= Exercise goal =
Going down the listing below, print exactly each line from the one with "Task: Click the Big Stretch Settings icon" up to and including the one with "The image size is (1179, 655).", and skip the rest.
- - -
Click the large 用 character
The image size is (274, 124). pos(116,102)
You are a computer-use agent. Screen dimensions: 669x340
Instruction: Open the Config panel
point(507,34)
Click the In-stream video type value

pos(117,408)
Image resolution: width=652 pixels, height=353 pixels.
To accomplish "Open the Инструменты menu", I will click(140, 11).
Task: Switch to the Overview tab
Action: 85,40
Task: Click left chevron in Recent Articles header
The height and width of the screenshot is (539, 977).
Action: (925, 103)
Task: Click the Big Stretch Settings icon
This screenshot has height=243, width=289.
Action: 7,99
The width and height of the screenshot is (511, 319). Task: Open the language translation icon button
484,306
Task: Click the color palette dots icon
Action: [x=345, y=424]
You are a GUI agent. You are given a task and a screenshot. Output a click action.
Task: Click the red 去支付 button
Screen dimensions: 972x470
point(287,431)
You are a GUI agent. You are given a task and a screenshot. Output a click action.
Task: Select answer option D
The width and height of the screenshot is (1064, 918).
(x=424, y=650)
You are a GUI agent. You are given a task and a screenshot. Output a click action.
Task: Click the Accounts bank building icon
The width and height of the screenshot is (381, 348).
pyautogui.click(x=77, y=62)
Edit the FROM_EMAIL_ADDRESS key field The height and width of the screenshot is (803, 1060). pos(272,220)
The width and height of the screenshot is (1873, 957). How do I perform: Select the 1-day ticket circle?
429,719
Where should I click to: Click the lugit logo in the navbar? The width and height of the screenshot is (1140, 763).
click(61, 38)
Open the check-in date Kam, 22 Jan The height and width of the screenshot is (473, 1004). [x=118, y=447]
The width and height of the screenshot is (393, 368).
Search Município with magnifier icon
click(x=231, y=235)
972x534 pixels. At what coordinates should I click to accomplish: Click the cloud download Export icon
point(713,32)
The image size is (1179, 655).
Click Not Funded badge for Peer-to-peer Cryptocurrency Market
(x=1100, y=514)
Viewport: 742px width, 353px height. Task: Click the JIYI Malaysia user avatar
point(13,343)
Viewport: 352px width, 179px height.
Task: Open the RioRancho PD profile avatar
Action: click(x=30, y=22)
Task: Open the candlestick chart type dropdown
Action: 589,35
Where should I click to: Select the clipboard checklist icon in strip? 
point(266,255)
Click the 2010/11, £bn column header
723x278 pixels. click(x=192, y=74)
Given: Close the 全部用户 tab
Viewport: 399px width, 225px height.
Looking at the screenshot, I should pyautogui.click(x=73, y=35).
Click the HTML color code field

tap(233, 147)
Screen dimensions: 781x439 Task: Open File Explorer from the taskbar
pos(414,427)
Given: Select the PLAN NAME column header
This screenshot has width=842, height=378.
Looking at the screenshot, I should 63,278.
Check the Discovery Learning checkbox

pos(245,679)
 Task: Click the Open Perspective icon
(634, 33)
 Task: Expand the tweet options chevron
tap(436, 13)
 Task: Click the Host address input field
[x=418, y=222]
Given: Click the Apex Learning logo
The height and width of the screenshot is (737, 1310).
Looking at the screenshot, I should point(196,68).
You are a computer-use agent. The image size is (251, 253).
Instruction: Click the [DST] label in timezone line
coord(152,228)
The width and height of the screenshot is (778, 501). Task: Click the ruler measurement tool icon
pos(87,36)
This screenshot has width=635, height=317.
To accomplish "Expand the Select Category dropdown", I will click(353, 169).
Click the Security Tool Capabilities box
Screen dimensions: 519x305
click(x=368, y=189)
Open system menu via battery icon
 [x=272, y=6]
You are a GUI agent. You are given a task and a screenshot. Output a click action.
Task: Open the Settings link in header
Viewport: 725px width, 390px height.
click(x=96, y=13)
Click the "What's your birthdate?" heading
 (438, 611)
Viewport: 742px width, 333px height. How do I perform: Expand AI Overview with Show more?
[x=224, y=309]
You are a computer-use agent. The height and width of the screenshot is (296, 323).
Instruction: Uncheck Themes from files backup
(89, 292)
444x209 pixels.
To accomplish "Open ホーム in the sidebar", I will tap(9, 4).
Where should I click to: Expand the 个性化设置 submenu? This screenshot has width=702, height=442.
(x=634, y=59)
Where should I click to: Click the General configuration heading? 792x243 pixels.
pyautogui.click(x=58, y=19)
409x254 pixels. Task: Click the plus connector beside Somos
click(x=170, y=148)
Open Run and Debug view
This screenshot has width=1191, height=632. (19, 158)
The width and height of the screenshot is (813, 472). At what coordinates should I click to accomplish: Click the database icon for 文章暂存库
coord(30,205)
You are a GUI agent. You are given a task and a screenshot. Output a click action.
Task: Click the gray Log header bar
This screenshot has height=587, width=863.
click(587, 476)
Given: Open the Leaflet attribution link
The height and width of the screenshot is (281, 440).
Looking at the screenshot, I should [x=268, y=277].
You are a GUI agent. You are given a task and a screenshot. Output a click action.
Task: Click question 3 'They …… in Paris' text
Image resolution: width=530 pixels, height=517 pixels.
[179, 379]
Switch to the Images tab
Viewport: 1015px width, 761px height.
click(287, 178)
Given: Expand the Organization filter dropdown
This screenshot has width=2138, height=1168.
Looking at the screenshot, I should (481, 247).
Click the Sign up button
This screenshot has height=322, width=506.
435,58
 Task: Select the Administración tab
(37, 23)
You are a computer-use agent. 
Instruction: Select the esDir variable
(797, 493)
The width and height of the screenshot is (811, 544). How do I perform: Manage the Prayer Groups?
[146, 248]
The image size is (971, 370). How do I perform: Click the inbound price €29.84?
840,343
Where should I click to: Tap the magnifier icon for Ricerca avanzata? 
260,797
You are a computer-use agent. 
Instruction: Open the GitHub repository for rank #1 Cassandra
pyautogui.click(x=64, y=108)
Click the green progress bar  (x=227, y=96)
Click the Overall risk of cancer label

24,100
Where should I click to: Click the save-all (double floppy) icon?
- - -
= Written response =
Task: Click the Big Stretch Settings icon
This screenshot has height=243, width=289.
Action: 7,99
The width and height of the screenshot is (511, 319). Task: Open the language translation icon button
484,306
Task: Click the color palette dots icon
Action: [x=345, y=424]
You are a GUI agent. You are given a task and a screenshot. Output a click action.
Task: Click the red 去支付 button
Screen dimensions: 972x470
point(287,431)
You are a GUI agent. You are given a task and a screenshot. Output a click action.
Task: Select answer option D
The width and height of the screenshot is (1064, 918).
(x=424, y=650)
You are a GUI agent. You are given a task and a screenshot. Output a click action.
Task: Click the Accounts bank building icon
The width and height of the screenshot is (381, 348).
pyautogui.click(x=77, y=62)
Edit the FROM_EMAIL_ADDRESS key field The height and width of the screenshot is (803, 1060). pos(272,220)
The width and height of the screenshot is (1873, 957). How do I perform: Select the 1-day ticket circle?
429,719
Where should I click to: Click the lugit logo in the navbar? The width and height of the screenshot is (1140, 763).
click(61, 38)
Open the check-in date Kam, 22 Jan The height and width of the screenshot is (473, 1004). [x=118, y=447]
The width and height of the screenshot is (393, 368).
Search Município with magnifier icon
click(x=231, y=235)
972x534 pixels. At what coordinates should I click to accomplish: Click the cloud download Export icon
point(713,32)
The image size is (1179, 655).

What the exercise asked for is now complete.